Technical Reports

Mathematical Character Repertoire

Download 0.52 Mb.
Size0.52 Mb.
1   2   3   4   5   6   7   8   9   ...   16

2.Mathematical Character Repertoire

The Unicode Standard provides a quite complete set of standard math characters to support publication of mathematics on and off the web. The early versions of Unicode, through version 3.0, already included over three hundred math-specific symbols. Unicode 3.1 introduced almost a thousand new alphanumeric symbols, and Unicode 3.2 introduced six hundred new characters for operators, arrows, and delimiters for a total of around 2000 mathematical symbols. The more limited additions to the repertoire in the versions since then have filled some gaps in coverage, in particular for mapping existing ISO entity sets for publishing [ISO9573].

The repertoire of mathematical characters in [Unicode] is the result of input from many sources, notably from the STIX Project (Scientific and Technical Information Exchange) [STIX], a collaborative project of scientific and technical publishers. The STIX collection includes, but is not limited to, symbols gleaned from mathematical publications by experts from the American Mathematical Society (AMS), and symbol sets provided by Elsevier Publishing, the American Physical Society (APS), the American Institute for Physics (AIP), and the Institute for Electrical and Electronics Engineers (IEEE). This repertoire enables the display of virtually all standard mathematical symbols. Nevertheless, no collection of mathematical symbols can ever be considered complete; mathematicians and other scientists are continually inventing new mathematical symbols, which will be considered for addition as they become widely accepted in the scientific communities.

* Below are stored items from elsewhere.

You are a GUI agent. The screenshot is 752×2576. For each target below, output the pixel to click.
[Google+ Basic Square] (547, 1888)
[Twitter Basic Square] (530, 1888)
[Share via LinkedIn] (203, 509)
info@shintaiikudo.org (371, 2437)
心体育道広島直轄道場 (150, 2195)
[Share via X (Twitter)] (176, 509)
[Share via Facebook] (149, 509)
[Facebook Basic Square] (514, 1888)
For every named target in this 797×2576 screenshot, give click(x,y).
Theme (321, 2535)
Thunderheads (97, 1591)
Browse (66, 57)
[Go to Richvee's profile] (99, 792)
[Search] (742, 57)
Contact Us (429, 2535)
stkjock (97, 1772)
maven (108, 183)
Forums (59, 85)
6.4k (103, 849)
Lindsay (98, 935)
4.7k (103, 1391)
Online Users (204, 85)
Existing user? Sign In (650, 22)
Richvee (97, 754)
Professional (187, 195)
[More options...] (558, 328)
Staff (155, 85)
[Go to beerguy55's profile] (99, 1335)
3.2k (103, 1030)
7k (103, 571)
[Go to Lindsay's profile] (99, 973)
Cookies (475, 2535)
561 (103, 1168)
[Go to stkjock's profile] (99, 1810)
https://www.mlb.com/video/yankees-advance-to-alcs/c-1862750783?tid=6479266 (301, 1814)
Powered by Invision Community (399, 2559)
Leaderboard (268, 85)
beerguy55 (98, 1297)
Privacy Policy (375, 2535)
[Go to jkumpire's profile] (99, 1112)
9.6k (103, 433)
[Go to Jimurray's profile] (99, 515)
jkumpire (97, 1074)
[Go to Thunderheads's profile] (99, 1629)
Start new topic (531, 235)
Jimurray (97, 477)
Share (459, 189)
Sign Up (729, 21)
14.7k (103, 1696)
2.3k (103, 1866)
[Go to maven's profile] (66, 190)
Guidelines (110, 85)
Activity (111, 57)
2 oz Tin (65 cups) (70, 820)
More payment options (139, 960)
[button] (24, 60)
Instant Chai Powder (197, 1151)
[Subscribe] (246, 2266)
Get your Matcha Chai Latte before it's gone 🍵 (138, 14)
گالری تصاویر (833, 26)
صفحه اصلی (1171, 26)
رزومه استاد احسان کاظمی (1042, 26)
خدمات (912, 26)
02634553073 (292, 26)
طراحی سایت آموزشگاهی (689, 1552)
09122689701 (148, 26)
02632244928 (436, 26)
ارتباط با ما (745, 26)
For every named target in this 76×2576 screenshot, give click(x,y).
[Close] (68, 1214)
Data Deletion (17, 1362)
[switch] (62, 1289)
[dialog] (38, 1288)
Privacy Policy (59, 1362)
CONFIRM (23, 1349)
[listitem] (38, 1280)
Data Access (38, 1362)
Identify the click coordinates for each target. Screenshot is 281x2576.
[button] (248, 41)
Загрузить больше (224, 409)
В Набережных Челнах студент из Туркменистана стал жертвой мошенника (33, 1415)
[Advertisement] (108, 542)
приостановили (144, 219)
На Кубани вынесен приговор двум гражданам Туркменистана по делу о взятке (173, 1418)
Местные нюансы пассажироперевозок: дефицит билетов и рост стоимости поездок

Mathematical Markup Language (MathML™) [MathML], an XML application [XML], is a major beneficiary of the increased repertoire for mathematical symbols. The W3C Math Working Group, which developed MathML, lobbied in favor of the inclusion of the new characters. In addition, the new characters lend themselves to direct plain text encoding of mathematics for various purposes which can be much more compact than MathML or TEX, the typesetting language and program designed by Donald Knuth [TEX] (see Section 4, Implementation Guidelines).
  1. Mathematical Alphanumeric Symbols Block

The Mathematical Alphanumeric Symbols block (U+1D400—U+1D7FF) contains a large collection of letter-like symbols for use in mathematical notation, typically for variables. The characters in this block are intended for use only in mathematical or technical notation; they are not intended for use in non-technical text. When used with markup languages, for example with MathML, the characters are expected to be used directly, instead of indirectly via entity references or by composing them from base letters and style markup.

Words Used as Variables. In some specialties, whole words are used as variables, not just single letters. For these cases, style markup is preferred because the juxtaposition of variables generally implies multiplication, or some other composition, in ordinary mathematical notation, not word formation as in ordinary text. Markup not only provides the necessary scoping in these cases, it also allows the use of a more extended alphabet.
  1. Mathematical Alphabets

Basic Set of Alphanumeric Characters. Mathematical notation uses a basic set of mathematical alphanumeric characters which consists of:

  • set of basic Latin digits (0 - 9) (U+0030..U+0039)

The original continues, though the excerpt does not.